Recorded data -
◆ ◆ ◆

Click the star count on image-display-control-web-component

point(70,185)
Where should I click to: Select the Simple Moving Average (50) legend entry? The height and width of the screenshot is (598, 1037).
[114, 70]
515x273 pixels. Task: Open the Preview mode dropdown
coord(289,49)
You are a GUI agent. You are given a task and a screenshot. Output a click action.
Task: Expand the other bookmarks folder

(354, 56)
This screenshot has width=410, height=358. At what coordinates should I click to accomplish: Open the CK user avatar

◆ ◆ ◆

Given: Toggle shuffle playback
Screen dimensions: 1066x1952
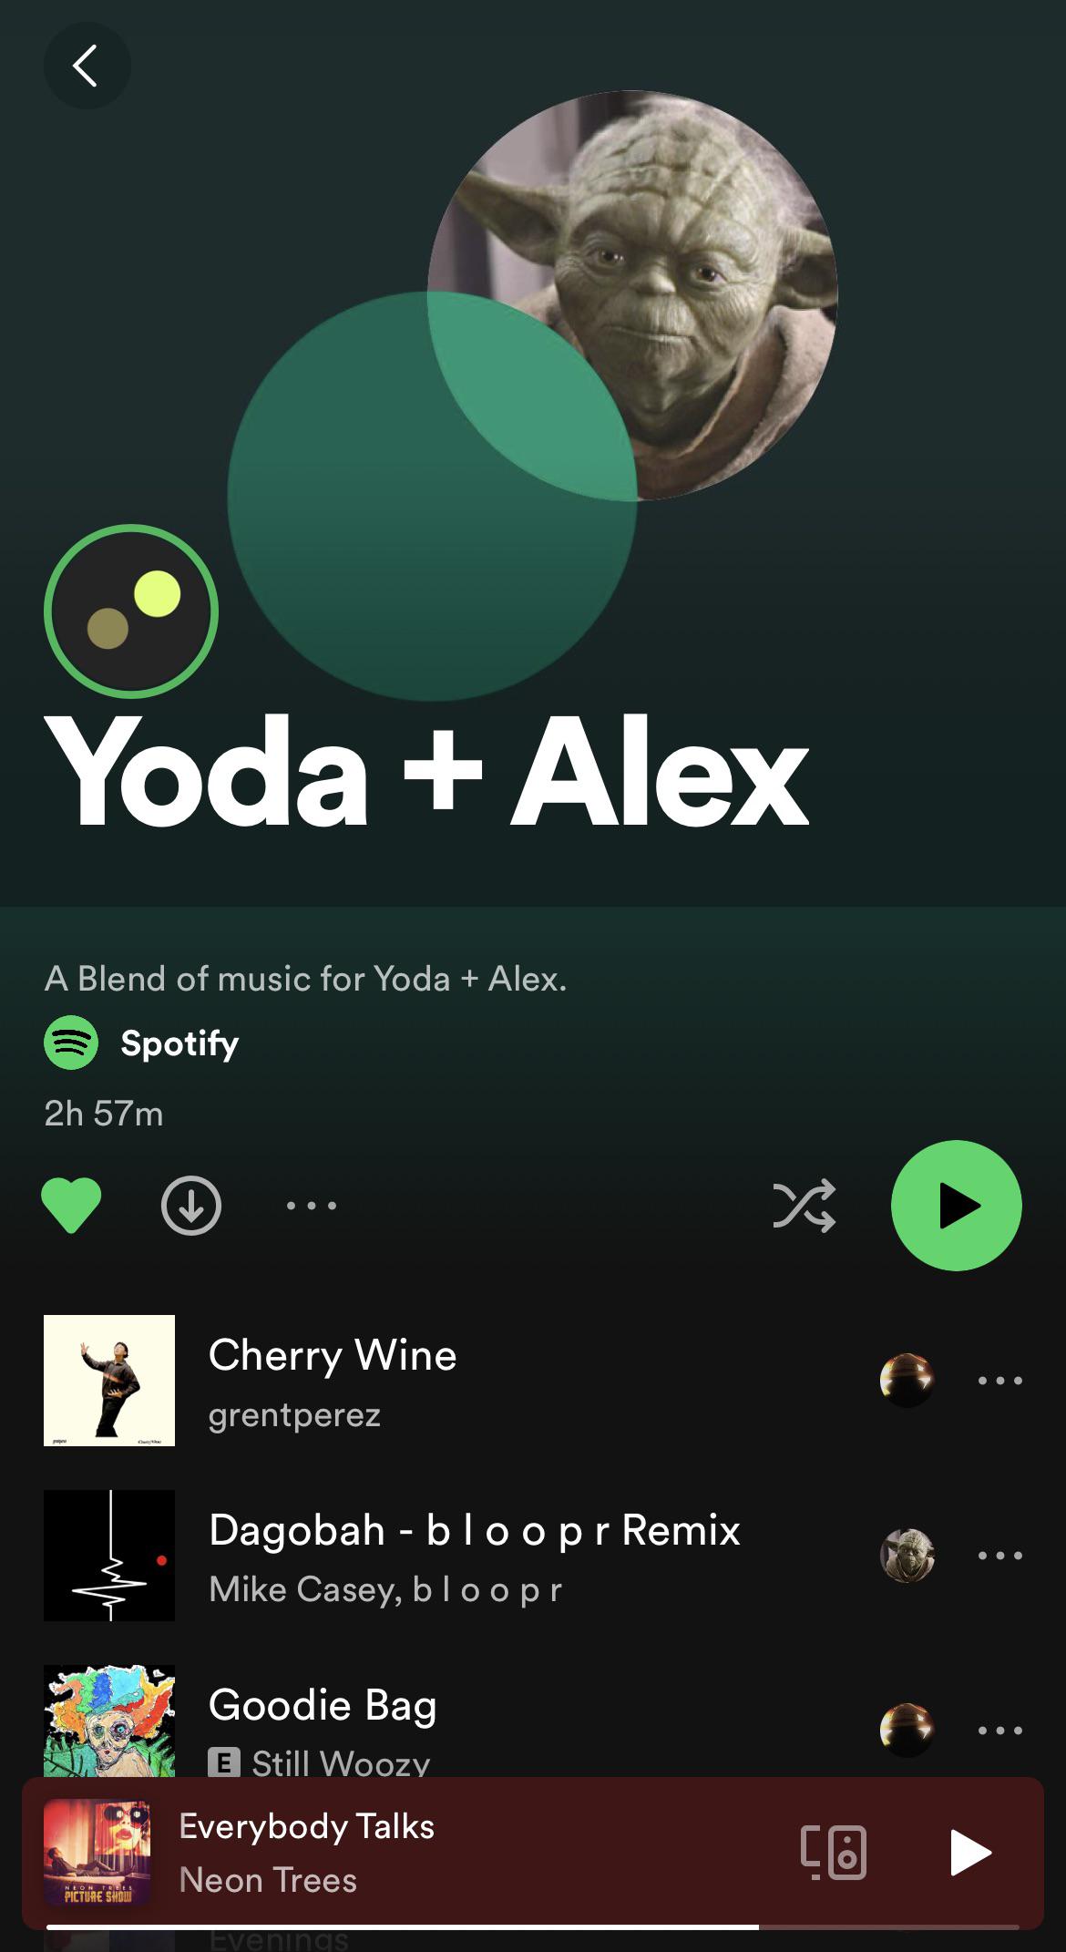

◆ ◆ ◆

The task - Using the data above, transcribe the lines that run from the line with "You are a GUI" to the line with "This screenshot has", both ends kept, and output nothing else.

Solved exercise -
You are a GUI agent. You are given a task and a screenshot. Output a click action.
Task: Expand the other bookmarks folder

(354, 56)
This screenshot has width=410, height=358. At what coordinates should I click to accomplish: Open the CK user avatar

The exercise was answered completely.